About this exercise: Only one stretch of the records below is wanted: the lines from the one holding "This screenshot has height=768, width=1366." through the one holding "You are a computer-use agent. Image". Return it exactly, both ends included.

========================================

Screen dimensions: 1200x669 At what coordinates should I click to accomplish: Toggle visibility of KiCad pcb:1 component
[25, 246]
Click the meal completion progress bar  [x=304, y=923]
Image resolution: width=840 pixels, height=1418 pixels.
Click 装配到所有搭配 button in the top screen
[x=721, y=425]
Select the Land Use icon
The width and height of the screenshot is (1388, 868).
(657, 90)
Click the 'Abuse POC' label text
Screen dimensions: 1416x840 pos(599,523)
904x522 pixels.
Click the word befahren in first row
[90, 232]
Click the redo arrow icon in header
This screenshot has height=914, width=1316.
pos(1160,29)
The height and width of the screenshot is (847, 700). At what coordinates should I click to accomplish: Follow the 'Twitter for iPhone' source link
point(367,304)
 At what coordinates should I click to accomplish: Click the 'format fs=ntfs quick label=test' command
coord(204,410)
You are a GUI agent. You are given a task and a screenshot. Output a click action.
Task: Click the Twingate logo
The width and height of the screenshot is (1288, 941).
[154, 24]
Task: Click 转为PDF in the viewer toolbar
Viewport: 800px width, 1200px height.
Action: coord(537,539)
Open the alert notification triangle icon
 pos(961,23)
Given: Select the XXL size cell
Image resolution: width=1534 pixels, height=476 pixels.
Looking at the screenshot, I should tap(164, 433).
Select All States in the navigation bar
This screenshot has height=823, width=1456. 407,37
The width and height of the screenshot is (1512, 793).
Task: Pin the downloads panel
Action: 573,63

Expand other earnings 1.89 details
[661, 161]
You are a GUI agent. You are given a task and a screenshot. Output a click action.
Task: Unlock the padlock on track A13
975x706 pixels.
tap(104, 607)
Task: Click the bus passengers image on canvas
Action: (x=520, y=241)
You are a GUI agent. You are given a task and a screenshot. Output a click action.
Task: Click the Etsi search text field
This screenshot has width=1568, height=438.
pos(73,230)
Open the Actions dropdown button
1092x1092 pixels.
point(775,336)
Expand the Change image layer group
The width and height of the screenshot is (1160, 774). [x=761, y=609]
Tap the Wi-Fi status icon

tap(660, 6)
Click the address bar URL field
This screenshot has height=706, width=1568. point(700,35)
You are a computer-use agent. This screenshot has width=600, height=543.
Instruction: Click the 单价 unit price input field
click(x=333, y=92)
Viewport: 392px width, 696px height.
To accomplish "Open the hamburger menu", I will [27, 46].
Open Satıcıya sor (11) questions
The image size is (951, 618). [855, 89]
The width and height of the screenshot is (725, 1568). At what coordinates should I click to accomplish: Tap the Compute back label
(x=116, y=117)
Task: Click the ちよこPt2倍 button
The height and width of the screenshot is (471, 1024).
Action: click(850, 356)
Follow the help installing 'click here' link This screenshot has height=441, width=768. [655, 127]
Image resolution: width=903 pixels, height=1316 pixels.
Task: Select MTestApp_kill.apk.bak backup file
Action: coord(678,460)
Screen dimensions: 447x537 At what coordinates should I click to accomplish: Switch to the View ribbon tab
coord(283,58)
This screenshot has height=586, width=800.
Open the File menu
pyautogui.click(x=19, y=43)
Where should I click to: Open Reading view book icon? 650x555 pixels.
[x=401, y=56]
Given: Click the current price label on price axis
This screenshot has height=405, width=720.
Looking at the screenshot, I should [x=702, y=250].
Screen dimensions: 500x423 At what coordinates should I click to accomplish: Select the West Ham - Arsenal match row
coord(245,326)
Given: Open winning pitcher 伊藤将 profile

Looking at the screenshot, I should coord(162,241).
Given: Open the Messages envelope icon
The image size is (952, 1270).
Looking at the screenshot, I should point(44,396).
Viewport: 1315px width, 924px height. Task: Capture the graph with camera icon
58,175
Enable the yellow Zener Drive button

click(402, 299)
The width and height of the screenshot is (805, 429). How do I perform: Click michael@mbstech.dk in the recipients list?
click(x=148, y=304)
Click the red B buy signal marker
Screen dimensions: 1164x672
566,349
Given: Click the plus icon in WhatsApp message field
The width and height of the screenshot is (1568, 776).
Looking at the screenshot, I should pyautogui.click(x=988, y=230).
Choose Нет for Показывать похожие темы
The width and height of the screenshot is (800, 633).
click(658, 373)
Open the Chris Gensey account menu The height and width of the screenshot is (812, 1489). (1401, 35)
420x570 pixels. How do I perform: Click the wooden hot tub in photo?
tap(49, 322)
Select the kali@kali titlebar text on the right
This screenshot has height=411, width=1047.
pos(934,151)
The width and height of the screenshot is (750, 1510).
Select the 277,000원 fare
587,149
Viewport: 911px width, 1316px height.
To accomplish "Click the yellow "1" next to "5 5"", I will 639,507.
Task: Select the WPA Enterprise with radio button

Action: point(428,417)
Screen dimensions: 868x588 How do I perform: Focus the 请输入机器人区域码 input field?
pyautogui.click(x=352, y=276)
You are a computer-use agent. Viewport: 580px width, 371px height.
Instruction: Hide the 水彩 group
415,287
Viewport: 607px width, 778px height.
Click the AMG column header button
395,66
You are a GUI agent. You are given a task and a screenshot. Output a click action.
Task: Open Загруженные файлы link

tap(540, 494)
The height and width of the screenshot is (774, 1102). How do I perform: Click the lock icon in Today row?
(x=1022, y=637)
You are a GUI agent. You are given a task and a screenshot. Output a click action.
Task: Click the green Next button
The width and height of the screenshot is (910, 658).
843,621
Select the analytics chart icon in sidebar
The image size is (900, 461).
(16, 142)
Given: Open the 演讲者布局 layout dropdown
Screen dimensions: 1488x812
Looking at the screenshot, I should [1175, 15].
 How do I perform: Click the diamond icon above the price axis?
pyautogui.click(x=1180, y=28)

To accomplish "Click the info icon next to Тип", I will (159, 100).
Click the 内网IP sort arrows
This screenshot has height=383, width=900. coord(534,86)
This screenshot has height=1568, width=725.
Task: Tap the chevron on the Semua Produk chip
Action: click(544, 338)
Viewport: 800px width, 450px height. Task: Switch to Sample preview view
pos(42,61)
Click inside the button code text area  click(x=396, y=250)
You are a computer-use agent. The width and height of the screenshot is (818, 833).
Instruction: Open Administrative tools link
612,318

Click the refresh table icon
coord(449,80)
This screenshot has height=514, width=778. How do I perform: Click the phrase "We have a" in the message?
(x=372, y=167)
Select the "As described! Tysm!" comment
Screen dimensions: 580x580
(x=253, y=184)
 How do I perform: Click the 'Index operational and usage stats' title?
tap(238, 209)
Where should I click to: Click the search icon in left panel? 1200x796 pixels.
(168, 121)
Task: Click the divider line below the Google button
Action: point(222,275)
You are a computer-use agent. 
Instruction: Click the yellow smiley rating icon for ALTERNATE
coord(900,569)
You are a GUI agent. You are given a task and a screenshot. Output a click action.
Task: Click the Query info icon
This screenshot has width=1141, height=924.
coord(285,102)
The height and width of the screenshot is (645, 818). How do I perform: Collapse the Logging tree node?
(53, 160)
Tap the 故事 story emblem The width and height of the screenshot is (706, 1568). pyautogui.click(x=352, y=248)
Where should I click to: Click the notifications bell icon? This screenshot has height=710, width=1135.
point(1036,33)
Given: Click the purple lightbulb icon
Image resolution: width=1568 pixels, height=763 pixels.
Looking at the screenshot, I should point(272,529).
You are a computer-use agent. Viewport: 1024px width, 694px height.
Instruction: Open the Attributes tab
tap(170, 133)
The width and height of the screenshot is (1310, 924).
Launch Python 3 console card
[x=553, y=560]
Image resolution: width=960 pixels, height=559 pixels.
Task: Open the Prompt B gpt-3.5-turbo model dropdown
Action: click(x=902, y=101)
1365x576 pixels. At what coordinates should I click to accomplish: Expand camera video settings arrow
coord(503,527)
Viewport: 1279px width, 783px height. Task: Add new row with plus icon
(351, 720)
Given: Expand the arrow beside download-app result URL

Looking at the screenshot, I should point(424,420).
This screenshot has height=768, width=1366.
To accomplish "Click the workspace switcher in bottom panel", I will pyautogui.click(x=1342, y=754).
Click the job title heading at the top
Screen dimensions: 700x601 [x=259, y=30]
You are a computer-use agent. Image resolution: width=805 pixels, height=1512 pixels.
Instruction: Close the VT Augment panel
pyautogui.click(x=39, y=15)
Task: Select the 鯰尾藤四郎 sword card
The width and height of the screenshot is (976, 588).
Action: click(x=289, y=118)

========================================

Answer box:
This screenshot has height=768, width=1366.
To accomplish "Click the workspace switcher in bottom panel", I will pyautogui.click(x=1342, y=754).
Click the job title heading at the top
Screen dimensions: 700x601 [x=259, y=30]
You are a computer-use agent. Image resolution: width=805 pixels, height=1512 pixels.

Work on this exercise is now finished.